Watching TV with me: 









Shower Day:


















Helping me pack to move to:


















ALL UR SHINY ARE BELONG TO ME:









P.S. Sunny says that as far as he knows, he is the oldest Sunny on this board, making all the rest of you silly 'tiels copy-birds.


----------



## MeanneyFids (Aug 24, 2010)

lol hes a handsome boy!


----------



## clem&peeps (Nov 17, 2009)

I love stories like this! It's so good to see there are birds out there that do get a forever home. Good for you and your family 
And Sunny is just adorable by the way


----------



## xoxsarahxox (Dec 13, 2010)

Sunny is a gorgeous boy


----------



## enigma731 (Aug 12, 2011)

clem&peeps said:


> I love stories like this! It's so good to see there are birds out there that do get a forever homes. Good for you and your family
> And Sunny is just adorable by the way


Awww, thank you!  Roo is with me for life now too, no matter how special-needs she turns out to be.


----------



## enigma731 (Aug 12, 2011)

I should also add that my parents also love Sunny very much, so he's in good hands even if he doesn't get to move here with me.


----------



## igottafeelin (Aug 29, 2011)

haha! "all your shiney belong to me!" That cracks me up as Belle just discovered shiney things and wow does he love em!


----------



## enigma731 (Aug 12, 2011)

igottafeelin said:


> haha! "all your shiney belong to me!" That cracks me up as Belle just discovered shiney things and wow does he love em!
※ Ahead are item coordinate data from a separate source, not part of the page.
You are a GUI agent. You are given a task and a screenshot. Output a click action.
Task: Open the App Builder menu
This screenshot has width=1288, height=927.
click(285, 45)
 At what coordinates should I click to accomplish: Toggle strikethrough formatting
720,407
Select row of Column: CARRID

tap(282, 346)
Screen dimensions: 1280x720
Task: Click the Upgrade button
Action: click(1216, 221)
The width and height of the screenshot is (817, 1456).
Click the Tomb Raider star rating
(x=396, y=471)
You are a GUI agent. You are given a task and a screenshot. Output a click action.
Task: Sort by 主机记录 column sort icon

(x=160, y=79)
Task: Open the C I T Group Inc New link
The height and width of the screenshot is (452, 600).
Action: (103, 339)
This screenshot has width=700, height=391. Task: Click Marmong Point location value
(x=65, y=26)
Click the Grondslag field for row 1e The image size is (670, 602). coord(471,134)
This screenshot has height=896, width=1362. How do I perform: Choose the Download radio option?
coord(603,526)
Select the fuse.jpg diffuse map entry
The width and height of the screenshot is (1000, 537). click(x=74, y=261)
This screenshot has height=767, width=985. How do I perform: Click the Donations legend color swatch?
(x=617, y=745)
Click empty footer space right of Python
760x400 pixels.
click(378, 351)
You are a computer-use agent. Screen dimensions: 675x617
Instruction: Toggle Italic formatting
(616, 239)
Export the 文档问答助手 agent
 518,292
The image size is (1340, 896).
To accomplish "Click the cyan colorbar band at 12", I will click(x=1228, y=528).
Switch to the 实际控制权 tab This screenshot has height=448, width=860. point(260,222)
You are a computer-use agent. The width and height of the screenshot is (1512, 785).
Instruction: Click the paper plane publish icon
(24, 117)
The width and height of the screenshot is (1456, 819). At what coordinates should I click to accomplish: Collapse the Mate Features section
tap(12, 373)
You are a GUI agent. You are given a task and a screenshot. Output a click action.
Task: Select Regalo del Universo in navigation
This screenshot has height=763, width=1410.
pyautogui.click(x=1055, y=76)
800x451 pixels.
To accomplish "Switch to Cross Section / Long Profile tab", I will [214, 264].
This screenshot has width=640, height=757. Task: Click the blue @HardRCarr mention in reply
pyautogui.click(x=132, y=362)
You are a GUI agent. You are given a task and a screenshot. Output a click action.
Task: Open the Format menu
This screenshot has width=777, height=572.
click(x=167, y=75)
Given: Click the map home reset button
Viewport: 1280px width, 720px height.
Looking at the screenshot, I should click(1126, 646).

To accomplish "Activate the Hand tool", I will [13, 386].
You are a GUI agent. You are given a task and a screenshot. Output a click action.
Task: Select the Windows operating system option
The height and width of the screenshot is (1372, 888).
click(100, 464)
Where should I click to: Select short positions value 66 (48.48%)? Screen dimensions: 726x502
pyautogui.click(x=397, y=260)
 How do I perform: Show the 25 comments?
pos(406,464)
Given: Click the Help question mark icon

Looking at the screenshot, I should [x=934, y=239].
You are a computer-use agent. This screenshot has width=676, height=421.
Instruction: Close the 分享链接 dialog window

I think it's a requirement for being a 'tiel.


----------



## morla (Aug 15, 2011)

Hes a hansome little fellow!


----------



## fuzzipurr (Aug 17, 2011)

It's awesome that you two grew up together, I love that.


----------



## enigma731 (Aug 12, 2011)

I actually handfed him when I was 5. In hindsight that was a terrible idea, but it turned out okay, and I'm still glad I had the experience.  My impression is that selling unweaned babies was a lot more common then than it is now. But anyway, Sunny definitely got me hooked on birds forever.


----------



## Storm (Aug 29, 2011)

Awww the old chap  It's so heartwarming to see a lifetime friendship between bird and human


----------



## DyArianna (Aug 7, 2011)

This is a great story! What a handsome guy Sunny is.


----------



## lperry82 (Aug 2, 2010)

I agree i love stories like that he is so gorgeous


----------



## enigma731 (Aug 12, 2011)

I'll tell Sunny you think he's handsome.  He's never had a bird friend really, so I'm curious to see how he'll interact with Roo if I ever get them together. He's terrified of our lovies, understandably.


----------



## sunnysmom (Sep 23, 2011)

Love the pics! Your Sunny looks a lot like my Sunny.


----------